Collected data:

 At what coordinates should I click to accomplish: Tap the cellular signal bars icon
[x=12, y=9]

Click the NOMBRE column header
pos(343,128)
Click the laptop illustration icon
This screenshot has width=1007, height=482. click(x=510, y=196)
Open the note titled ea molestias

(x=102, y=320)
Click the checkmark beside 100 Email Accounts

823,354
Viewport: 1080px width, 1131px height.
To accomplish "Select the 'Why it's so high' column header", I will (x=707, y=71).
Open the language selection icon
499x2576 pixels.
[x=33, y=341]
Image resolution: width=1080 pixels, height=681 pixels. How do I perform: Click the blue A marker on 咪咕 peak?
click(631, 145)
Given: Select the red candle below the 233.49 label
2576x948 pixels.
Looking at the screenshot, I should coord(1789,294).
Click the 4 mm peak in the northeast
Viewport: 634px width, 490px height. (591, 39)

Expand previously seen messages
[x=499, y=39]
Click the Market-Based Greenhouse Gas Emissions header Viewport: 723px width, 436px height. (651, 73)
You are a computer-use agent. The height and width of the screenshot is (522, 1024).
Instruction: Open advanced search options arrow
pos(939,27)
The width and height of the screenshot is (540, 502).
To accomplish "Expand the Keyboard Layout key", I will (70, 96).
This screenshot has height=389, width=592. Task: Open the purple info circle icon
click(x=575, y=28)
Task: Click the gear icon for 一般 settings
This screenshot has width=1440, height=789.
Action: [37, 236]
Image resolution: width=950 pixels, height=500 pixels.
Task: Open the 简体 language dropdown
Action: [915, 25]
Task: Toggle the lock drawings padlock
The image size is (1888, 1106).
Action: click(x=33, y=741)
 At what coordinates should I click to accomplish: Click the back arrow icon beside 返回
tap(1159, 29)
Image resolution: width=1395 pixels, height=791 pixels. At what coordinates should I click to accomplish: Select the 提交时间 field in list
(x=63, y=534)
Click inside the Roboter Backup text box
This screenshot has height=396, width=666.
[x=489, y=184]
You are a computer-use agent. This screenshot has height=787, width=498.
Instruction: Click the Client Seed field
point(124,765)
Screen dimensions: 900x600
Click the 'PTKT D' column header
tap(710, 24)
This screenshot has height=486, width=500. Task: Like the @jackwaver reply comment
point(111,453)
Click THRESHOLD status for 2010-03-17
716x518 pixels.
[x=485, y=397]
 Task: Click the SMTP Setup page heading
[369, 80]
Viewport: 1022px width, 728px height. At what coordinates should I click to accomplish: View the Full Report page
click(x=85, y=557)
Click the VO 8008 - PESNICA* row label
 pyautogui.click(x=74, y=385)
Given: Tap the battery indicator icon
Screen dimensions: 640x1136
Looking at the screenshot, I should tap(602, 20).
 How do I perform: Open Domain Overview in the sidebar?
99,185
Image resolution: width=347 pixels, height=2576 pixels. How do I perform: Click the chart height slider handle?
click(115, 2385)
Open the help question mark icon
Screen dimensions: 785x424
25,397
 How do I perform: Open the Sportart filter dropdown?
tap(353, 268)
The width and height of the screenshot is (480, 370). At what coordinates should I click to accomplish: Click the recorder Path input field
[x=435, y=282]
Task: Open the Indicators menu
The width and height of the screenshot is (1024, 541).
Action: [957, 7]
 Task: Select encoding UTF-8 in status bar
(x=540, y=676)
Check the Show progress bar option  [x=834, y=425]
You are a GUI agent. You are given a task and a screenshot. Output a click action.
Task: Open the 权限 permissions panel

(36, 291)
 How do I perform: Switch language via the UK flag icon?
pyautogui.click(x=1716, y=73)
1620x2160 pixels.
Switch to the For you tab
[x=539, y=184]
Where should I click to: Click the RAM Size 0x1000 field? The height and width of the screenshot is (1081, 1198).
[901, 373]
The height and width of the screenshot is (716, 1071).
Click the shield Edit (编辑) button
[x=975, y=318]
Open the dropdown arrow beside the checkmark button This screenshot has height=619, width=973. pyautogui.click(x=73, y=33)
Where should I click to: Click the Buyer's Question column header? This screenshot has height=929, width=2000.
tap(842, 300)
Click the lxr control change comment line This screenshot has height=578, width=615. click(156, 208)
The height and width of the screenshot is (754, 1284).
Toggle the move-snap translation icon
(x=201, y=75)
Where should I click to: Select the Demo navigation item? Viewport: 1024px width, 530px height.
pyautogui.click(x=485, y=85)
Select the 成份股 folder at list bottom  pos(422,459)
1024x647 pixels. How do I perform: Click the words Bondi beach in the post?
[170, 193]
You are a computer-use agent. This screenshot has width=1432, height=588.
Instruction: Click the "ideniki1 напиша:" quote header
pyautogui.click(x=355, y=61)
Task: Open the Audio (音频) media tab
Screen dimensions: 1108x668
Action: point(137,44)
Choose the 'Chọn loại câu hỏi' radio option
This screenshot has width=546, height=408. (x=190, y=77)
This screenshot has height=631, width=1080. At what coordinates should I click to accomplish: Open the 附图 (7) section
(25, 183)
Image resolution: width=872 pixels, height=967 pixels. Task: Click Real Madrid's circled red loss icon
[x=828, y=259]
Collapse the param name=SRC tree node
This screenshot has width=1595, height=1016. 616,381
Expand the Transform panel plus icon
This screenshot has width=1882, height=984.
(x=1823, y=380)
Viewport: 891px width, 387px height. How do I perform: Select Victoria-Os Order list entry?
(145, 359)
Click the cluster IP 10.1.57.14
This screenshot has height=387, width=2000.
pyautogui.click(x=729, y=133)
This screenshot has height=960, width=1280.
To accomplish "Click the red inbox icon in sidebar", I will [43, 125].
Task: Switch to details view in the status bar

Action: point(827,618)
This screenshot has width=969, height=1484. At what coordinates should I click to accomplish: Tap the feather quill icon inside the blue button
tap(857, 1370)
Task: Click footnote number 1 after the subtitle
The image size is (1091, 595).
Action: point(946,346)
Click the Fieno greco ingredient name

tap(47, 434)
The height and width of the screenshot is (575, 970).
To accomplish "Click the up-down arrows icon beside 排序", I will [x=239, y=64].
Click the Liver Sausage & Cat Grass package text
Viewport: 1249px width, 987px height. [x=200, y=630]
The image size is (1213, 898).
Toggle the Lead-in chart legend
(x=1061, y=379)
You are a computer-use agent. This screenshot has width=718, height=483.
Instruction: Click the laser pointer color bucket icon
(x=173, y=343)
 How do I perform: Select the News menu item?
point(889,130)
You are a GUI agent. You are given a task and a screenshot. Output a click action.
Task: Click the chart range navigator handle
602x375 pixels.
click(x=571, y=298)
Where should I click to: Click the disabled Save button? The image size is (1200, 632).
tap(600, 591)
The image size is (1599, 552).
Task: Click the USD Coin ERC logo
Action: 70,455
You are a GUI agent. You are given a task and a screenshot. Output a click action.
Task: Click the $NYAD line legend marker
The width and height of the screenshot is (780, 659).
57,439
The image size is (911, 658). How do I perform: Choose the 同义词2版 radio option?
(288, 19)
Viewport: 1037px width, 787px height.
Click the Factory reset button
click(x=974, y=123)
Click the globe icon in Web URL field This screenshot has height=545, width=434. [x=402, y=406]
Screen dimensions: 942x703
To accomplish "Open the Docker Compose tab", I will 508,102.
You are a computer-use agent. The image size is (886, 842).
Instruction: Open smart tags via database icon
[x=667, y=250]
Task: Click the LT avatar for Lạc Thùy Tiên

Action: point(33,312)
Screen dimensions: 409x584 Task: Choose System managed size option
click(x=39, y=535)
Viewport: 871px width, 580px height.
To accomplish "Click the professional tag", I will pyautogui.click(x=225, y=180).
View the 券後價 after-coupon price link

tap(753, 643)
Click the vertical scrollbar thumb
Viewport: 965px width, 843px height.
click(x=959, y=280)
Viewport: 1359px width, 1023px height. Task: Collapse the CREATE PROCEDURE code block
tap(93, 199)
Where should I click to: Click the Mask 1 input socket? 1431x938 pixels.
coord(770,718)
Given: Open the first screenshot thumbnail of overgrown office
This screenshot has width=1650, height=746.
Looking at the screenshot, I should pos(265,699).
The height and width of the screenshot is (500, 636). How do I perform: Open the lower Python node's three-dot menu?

• Work to be completed
Up to and including the line that holds "The width and height of the screenshot is (540, 502).", reproduce the records above exactly from their first line, and give nothing else.

• Written response
 At what coordinates should I click to accomplish: Tap the cellular signal bars icon
[x=12, y=9]

Click the NOMBRE column header
pos(343,128)
Click the laptop illustration icon
This screenshot has width=1007, height=482. click(x=510, y=196)
Open the note titled ea molestias

(x=102, y=320)
Click the checkmark beside 100 Email Accounts

823,354
Viewport: 1080px width, 1131px height.
To accomplish "Select the 'Why it's so high' column header", I will (x=707, y=71).
Open the language selection icon
499x2576 pixels.
[x=33, y=341]
Image resolution: width=1080 pixels, height=681 pixels. How do I perform: Click the blue A marker on 咪咕 peak?
click(631, 145)
Given: Select the red candle below the 233.49 label
2576x948 pixels.
Looking at the screenshot, I should coord(1789,294).
Click the 4 mm peak in the northeast
Viewport: 634px width, 490px height. (591, 39)

Expand previously seen messages
[x=499, y=39]
Click the Market-Based Greenhouse Gas Emissions header Viewport: 723px width, 436px height. (651, 73)
You are a computer-use agent. The height and width of the screenshot is (522, 1024).
Instruction: Open advanced search options arrow
pos(939,27)
The width and height of the screenshot is (540, 502).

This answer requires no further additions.